[Source records]

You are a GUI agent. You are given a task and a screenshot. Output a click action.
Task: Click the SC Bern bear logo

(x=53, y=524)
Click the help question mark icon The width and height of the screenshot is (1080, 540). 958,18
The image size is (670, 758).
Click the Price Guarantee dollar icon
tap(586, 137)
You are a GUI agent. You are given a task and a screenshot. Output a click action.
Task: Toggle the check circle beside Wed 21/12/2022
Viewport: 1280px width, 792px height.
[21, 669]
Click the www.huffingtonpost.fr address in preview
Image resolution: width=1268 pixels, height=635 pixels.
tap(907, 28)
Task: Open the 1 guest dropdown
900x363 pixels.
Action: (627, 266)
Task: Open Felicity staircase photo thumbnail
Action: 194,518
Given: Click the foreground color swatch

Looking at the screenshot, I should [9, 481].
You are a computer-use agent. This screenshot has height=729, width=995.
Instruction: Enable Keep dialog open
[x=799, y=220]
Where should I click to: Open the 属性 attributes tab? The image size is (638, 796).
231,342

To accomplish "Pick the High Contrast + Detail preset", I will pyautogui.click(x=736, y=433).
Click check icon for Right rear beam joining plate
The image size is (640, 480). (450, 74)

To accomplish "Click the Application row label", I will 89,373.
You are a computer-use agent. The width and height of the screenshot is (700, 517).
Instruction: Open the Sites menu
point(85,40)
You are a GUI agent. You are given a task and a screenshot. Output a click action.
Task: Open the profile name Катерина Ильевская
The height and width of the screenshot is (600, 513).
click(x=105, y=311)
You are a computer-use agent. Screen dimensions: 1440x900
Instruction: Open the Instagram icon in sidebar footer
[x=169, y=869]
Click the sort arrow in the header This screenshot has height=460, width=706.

### Required work
Reproduce exactly, with nothing added, the lines from the one that contains "The height and" to the end of the data.

### Answer to the problem
The height and width of the screenshot is (600, 513).
click(x=105, y=311)
You are a computer-use agent. Screen dimensions: 1440x900
Instruction: Open the Instagram icon in sidebar footer
[x=169, y=869]
Click the sort arrow in the header This screenshot has height=460, width=706.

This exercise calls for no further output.